* Required work
Every entry must be echoed exactly.

[[ Material to process open ]]

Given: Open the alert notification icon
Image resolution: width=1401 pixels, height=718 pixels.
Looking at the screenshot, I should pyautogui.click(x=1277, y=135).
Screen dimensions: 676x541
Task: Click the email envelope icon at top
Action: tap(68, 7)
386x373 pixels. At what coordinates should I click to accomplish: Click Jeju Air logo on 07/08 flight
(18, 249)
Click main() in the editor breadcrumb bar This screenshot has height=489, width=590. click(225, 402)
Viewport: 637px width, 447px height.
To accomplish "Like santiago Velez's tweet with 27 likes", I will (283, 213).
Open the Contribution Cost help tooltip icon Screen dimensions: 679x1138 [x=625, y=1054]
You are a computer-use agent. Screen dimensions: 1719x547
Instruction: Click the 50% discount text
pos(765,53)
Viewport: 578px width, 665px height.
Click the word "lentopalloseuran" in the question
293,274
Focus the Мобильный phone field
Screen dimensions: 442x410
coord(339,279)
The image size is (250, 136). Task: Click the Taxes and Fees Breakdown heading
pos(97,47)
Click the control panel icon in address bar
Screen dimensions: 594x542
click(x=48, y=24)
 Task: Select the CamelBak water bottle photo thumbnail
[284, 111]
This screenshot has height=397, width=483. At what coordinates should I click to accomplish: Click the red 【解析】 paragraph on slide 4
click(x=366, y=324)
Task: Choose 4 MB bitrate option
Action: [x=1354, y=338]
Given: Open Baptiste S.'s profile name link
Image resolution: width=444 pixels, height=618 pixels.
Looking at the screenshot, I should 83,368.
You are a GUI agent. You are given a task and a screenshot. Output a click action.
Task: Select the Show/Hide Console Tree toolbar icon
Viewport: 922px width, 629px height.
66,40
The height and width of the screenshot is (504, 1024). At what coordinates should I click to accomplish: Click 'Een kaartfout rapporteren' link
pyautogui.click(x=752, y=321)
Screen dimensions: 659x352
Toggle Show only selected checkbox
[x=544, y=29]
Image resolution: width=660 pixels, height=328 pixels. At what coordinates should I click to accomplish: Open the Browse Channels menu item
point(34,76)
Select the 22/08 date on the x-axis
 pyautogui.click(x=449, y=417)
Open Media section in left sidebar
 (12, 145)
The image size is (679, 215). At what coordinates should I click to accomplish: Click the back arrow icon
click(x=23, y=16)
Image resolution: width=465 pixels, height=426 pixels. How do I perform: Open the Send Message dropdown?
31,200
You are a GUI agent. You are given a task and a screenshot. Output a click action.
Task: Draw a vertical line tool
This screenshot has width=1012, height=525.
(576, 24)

[[ Material to process closed ]]

* Output of the exercise
Given: Open the alert notification icon
Image resolution: width=1401 pixels, height=718 pixels.
Looking at the screenshot, I should pyautogui.click(x=1277, y=135).
Screen dimensions: 676x541
Task: Click the email envelope icon at top
Action: tap(68, 7)
386x373 pixels. At what coordinates should I click to accomplish: Click Jeju Air logo on 07/08 flight
(18, 249)
Click main() in the editor breadcrumb bar This screenshot has height=489, width=590. click(225, 402)
Viewport: 637px width, 447px height.
To accomplish "Like santiago Velez's tweet with 27 likes", I will (283, 213).
Open the Contribution Cost help tooltip icon Screen dimensions: 679x1138 [x=625, y=1054]
You are a computer-use agent. Screen dimensions: 1719x547
Instruction: Click the 50% discount text
pos(765,53)
Viewport: 578px width, 665px height.
Click the word "lentopalloseuran" in the question
293,274
Focus the Мобильный phone field
Screen dimensions: 442x410
coord(339,279)
The image size is (250, 136). Task: Click the Taxes and Fees Breakdown heading
pos(97,47)
Click the control panel icon in address bar
Screen dimensions: 594x542
click(x=48, y=24)
 Task: Select the CamelBak water bottle photo thumbnail
[284, 111]
This screenshot has height=397, width=483. At what coordinates should I click to accomplish: Click the red 【解析】 paragraph on slide 4
click(x=366, y=324)
Task: Choose 4 MB bitrate option
Action: [x=1354, y=338]
Given: Open Baptiste S.'s profile name link
Image resolution: width=444 pixels, height=618 pixels.
Looking at the screenshot, I should 83,368.
You are a GUI agent. You are given a task and a screenshot. Output a click action.
Task: Select the Show/Hide Console Tree toolbar icon
Viewport: 922px width, 629px height.
66,40
The height and width of the screenshot is (504, 1024). At what coordinates should I click to accomplish: Click 'Een kaartfout rapporteren' link
pyautogui.click(x=752, y=321)
Screen dimensions: 659x352
Toggle Show only selected checkbox
[x=544, y=29]
Image resolution: width=660 pixels, height=328 pixels. At what coordinates should I click to accomplish: Open the Browse Channels menu item
point(34,76)
Select the 22/08 date on the x-axis
 pyautogui.click(x=449, y=417)
Open Media section in left sidebar
 (12, 145)
The image size is (679, 215). At what coordinates should I click to accomplish: Click the back arrow icon
click(x=23, y=16)
Image resolution: width=465 pixels, height=426 pixels. How do I perform: Open the Send Message dropdown?
31,200
You are a GUI agent. You are given a task and a screenshot. Output a click action.
Task: Draw a vertical line tool
This screenshot has width=1012, height=525.
(576, 24)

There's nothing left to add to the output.